Ravi Srinivasan faces up to three years in jail if found guilty
Does a tweet on reports of corruption, sent out to 16 followers, deserve a possible penalty of three years of imprisonment? The answer seems to be yes, at least according to Congress leader and Union Finance Minister P. Chidambaram’s son Karti, who filed a complaint against small-time Puducherry businessman Ravi Srinivasan, and the Puducherry police which charged Mr. Srinivasan under Section 66-A of the Information Technology Act, 2008.
Section 66-A deals with messages sent via computer or communication devices which may be “grossly offensive,” have “menacing character,” or even cause “annoyance or inconvenience.” For offences under the section, a person can be fined and jailed up to three years.
Mr. Srinivasan, a 45-year-old supplier of plastic parts to telecom companies and a volunteer with India Against Corruption, had on October 20 tweeted from his Twitter account @ravi_the_indian : “got reports that karthick chidambaram has amassed more wealth than vadra.” Other such tweets reportedly made references to Mr. P. Chidambaram.

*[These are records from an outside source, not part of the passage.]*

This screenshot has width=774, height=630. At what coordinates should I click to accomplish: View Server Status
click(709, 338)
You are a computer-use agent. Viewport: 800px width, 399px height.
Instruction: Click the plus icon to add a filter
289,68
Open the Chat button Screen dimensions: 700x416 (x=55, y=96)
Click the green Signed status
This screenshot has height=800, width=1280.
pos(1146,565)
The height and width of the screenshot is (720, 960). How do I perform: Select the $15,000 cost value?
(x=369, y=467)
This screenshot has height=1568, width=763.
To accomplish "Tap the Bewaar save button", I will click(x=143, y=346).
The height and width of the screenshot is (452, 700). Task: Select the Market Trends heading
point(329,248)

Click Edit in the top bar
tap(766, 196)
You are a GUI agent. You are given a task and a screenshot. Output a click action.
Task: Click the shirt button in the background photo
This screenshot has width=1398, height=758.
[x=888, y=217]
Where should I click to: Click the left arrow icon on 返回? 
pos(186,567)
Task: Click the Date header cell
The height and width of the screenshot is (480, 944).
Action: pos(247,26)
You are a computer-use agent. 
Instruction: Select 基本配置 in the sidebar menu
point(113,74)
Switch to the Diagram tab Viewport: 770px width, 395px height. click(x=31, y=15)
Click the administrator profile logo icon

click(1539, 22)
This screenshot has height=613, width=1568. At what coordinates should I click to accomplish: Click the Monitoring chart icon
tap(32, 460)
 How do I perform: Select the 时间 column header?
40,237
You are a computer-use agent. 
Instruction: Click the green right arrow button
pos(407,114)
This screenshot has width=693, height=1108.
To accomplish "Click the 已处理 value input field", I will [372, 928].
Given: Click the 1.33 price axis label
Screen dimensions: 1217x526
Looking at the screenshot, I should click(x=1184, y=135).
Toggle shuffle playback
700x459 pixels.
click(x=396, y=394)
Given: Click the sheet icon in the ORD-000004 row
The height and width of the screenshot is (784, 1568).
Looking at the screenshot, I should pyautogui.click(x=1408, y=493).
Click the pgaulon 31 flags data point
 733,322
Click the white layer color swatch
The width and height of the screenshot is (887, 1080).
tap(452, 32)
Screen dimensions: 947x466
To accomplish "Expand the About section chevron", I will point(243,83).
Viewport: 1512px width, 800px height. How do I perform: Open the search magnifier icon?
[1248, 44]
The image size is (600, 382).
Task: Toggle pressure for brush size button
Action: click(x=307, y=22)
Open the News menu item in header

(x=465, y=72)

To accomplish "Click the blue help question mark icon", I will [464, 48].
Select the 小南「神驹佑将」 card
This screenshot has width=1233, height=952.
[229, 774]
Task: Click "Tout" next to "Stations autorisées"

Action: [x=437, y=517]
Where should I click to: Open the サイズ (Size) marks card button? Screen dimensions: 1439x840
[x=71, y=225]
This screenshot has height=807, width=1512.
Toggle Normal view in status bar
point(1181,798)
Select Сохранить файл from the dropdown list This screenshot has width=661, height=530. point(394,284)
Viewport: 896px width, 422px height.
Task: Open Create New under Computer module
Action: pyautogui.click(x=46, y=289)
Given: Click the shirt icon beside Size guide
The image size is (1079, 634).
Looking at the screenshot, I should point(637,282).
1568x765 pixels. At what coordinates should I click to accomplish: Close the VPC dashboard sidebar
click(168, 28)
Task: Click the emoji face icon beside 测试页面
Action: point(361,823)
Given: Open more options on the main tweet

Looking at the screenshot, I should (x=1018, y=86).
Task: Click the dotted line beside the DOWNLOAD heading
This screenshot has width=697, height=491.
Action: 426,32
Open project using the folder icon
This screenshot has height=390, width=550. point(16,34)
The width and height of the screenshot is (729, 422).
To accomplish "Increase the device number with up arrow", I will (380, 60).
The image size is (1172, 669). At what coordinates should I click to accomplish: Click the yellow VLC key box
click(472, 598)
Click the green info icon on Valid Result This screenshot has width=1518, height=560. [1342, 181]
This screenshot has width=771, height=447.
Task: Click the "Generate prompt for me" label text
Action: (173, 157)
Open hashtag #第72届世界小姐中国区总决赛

Mr. Srinivasan is however appalled by the reaction his tweet has provoked. “At 5 a.m. on Tuesday [October 30] morning, I was woken up and pulled out of my house by CBCID men and told I was under arrest because of my tweets,” he told The Hindu. “My wife and two daughters were in shock. What wrong have I done?”
The police told him he was being charged because of an e-mail complaint sent by Mr. Karti Chidambaram to the Inspector General of Police, in which he accused him of malicious intent to defame a good man. He was produced before a judicial magistrate and released on bail that evening.
Mr. Chidambaram was out of the country on Wednesday, and remained unavailable for comment. But he did post a short statement on his own Twitter account @KartiPC. “Free speech is subject to reasonable restrictions. I have a right to seek constitutional/legal remedies over defamatory/scurrilous tweets,” he said to his 3,655 followers. He did not respond to queries on Twitter.
Mr. Srinivasan — whose Twitter tagline reads: Jai- hind guy, want to see India as no 1 in every sphere, believer that india can do it — has only posted 110 tweets in his one and a half years on the microblogging site. He has a grand total of 16 followers, as of Wednesday evening.
“My tweet refers to reports I read about Karti Chidambaram and Robert Vadra in the newspapers. It is not even my own opinion. I don’t know what is defamatory about it,” he said. “When I read the kind of tweets other people have written on corruption, I do not know why I am being targeted.” He wondered if his involvement with the IAC, and participation in their activities in Puducherry, has brought this upon him. In his latest tweet, he asked the IAC for “moral support.”
Interestingly, on October 22, Mr. Chidambaram had tweeted about a story in The Hindu on the arrest of two people who had allegedly harassed singer Chinmayi Sripada on Twitter, and were charged under Section 66-A of the IT Act. Linking to The Hindu’s article, Mr. Chidambaram’s tweet added: “food for thought for you know who! :)”
Activists campaigning for online freedom of speech say this kind of charge under the IT Act was inevitable, given the ambiguous nature of Section 66-A. Pranesh Prakash, policy director of the Bangalore-based Centre for Internet and Society, says the clause is “overbroad,” “unconstitutional,” and does not satisfy Article 19 (2) of the Constitution which allows for restrictions on freedom of speech and expression.
He points out that there is no equivalent law for any offline communication, whether in verbal or printed format. “If you write a book that annoys or inconveniences me, even deliberately, I have no civil or criminal recourse. But if you send an e-mail message, or post a tweet, you could face three years in jail,” says Mr. Prakash. “That’s higher than the two-year imprisonment for causing death by negligence.”